Breaking Away from the Stampede To Nowhere
Last weekend I had the unparalleled pleasure of camping at one of my favorite spots on the Niobrara River. Just me, my dad and my dog, in our 1965 Ford schoolbus-turned-awesome-RV. The weather was perfect—high 70s with night time lows in the 50s (perfect sleeping weather). The river was just cool enough to be invigorating, but not uncomfortable.
And while I’m not one to make elaborate annual vacation plans, preferring instead the freedom of spontaneous random outings, as an end-of-summer wrap-up, the camping trip was a perfect punctuation to the end of the season.
Where we were camped—in a low-lying river valley between two rows of chalkstone bluffs—there was no wifi, no cell service, no satellite connection. Some might call that a lack of connectivity; I call it the perfect opportunity for real connection—the natural kind. The kind so many of us no longer take time to appreciate; the kind we are actually forgetting exists—connection to nature, grounded in the breath-by-breath present moment, being truly anchored in our surroundings and our embodied existence within the environment. Connecting, truly, to the people (and animals) with whom we are sharing that particular small space of time.
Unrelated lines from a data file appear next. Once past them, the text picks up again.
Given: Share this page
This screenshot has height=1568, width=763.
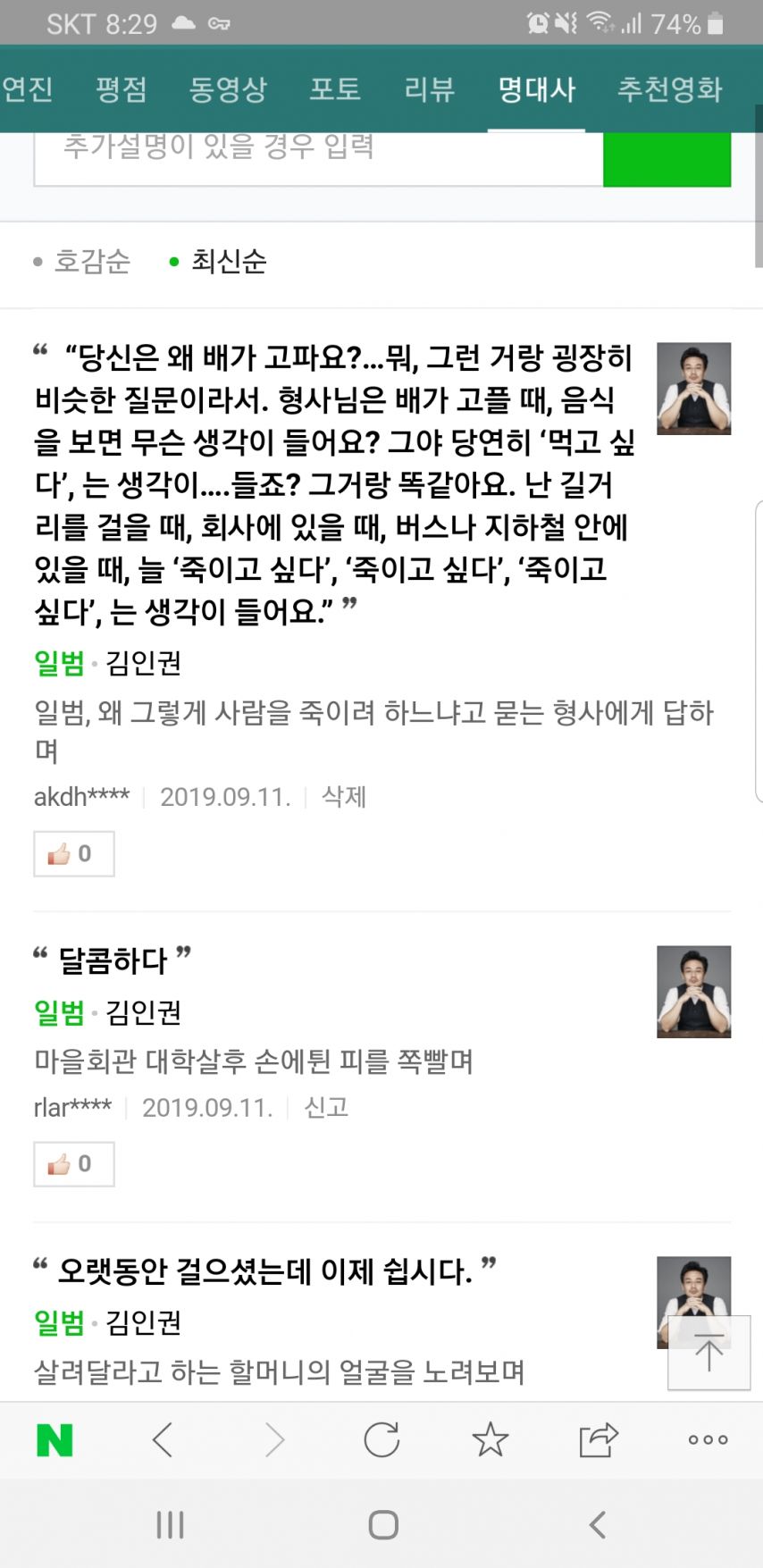Looking at the screenshot, I should (598, 1439).
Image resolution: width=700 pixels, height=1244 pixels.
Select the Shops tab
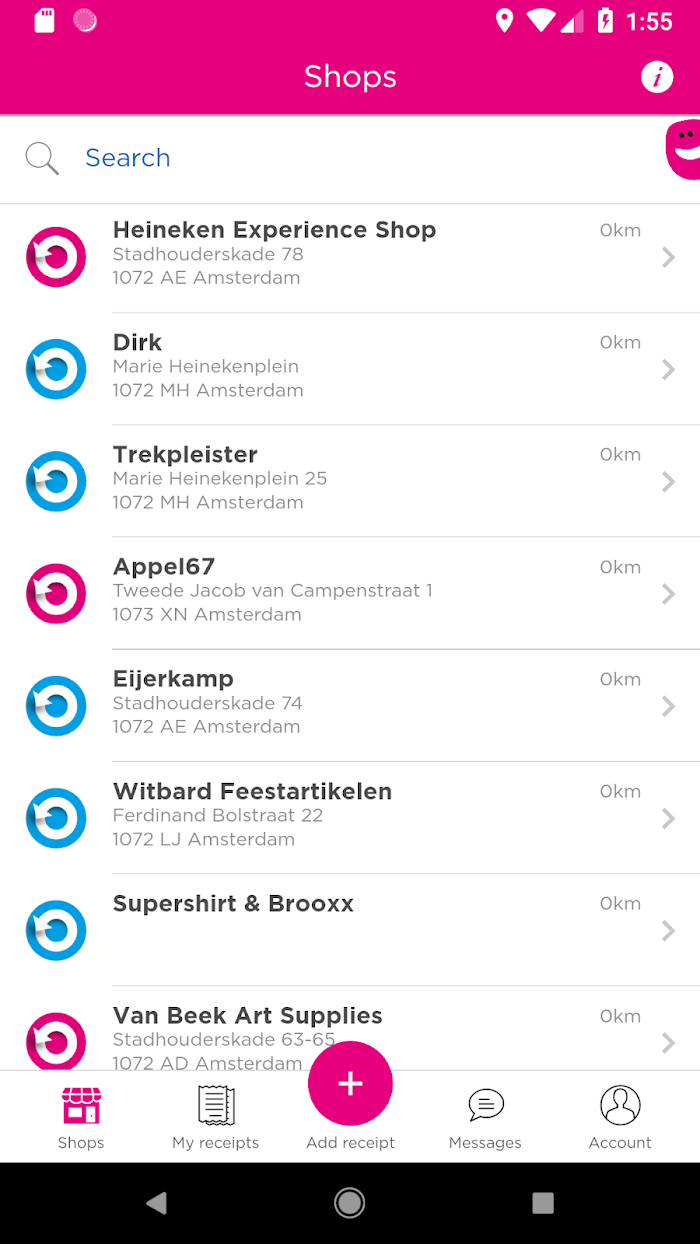point(81,1118)

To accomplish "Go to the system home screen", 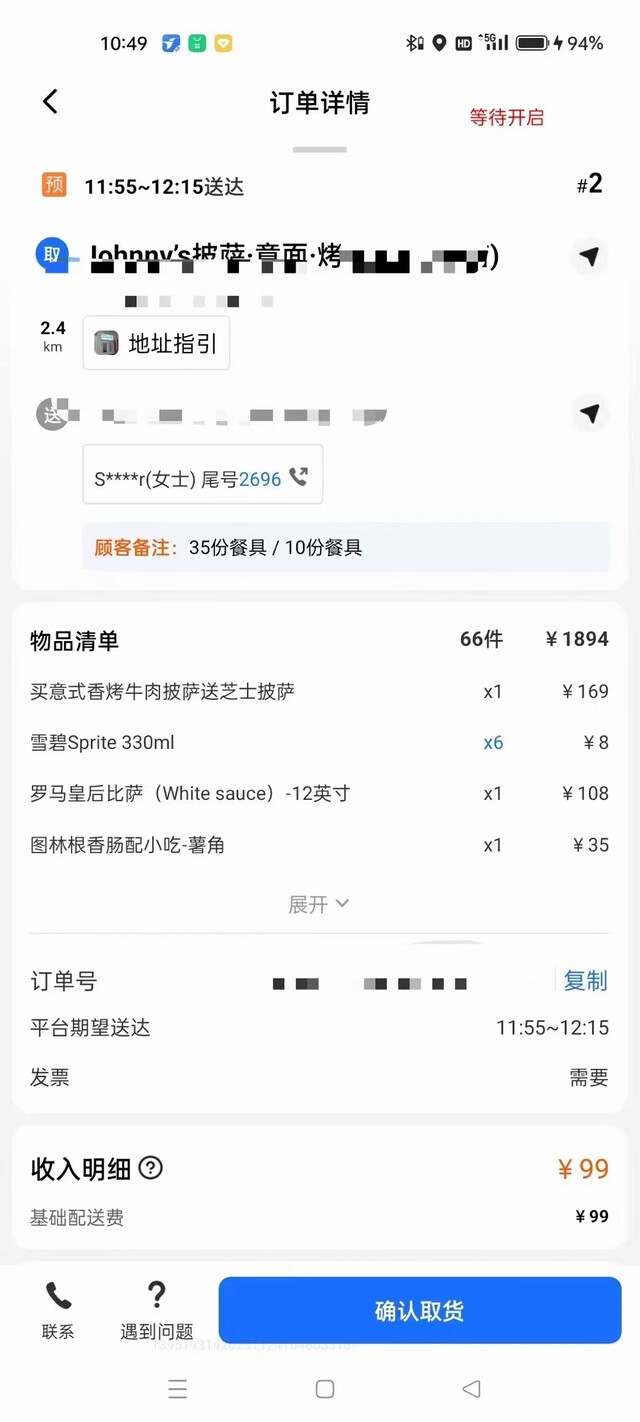I will click(325, 1389).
Being fully aware that this exact opportunity will not happen again, and holding space for a reverence that comes with understanding we don’t get do-overs.
What passes for normal life these days can give one a sense that life just keeps going on indefinitely—until tragedy jars us from that illusion.
Too often, we are so caught up in our race through life, we forget where it is we are rushing to, and can’t even remember how we ended up joining the stampede in the first place. This relentless busyness and stress, feeling rushed just to keep up, turns into a horror version of the Bill Murray movie Groundhog Day once we realize the finish line is merely a mirage, and there will always be more to do, things to acquire, and people to please. But our exhaustion is real, and it is a common side effect of this modern life. Not only is our time mapped out for us, days and weeks in advance by pressing schedules, and endless To Do lists, we are also pressured by the continual feed of images, reels and clips of all those seemingly perfect lives on open display on social media, leaving us wondering: Why don’t I have a perfect (fill in the blank) like that? What am I doing wrong?
The truth is, much of what we see online is a carefully curated highlight reel, not the full, messy, human story. The flawless family vacation photos don’t show the airport meltdowns, and the beautifully organized homes don’t reveal the piles of laundry just out of frame. This unrealistic portrayal creates an immense, invisible pressure to live up to a standard that simply does not exist. Even though, on some level, we all understand this, our constant exposure to such fictitious images creates a silent competition where everyone is pretending to be a winner, and the prize is an empty feeling of inadequacy.
Breaking away from this Stampede To Nowhere is not about cultivating complacency or relinquishing goals, it is about defining our endeavors, and the pace of our lives, on our own terms. It is about trading the pursuit of having a life like someone else’s highlight reel for the authentic reality of our own existence.
Friends and family are always giving me a hard time about not taking pictures when I’m visiting, or traveling. The truth is, I am often too happily engaged in the experience of being where I am, doing what I’m doing, with whomever I happen to be with, to disrupt the flow by pausing to pose in order to capture the moment. In my experience, by the time the image has been successfully captured, the magic of the moment no longer exists. While there are times when I may regret not having photos to look back on, I would much rather enjoy my sunsets, thank you very much, without needing to snap a pic to post in order to validate the experience.
Strained mental health, sky-rocketing anxiety and social distress are real world problems that are a fairly new phenomenon in our daily lives—and not coincidentally in direct correlation to our increasing consumption of social media. For all the hype about cell phone use and the internet “keeping people connected,” the truth is, real life isn’t lived only from the neck up, or when focused on external validation instead of internal motivation.
We make excuses when we let others down, or don’t have the energy to be truly present with those we love—begging off with a defense justified by our fatigue. And the insanity just keeps on going as we shrug and validate each other’s busyness (craziness) with an understanding smile.
As my late husband used to frequently remark, “Life is about choices.” And the truth is, reclaiming our time and peace is actually not all that difficult. My weekend of real connection—the kind that doesn’t require a device, but offers a bandwidth of benefits no cable is capable of handling—was a pleasant reminder of this fact.
Our lives are truly our own to live, and no one else’s. And the pace we are most comfortable with is the only one that truly matters.
The Stampede To Nowhere can end the moment one decides to break away from the herd and stop running.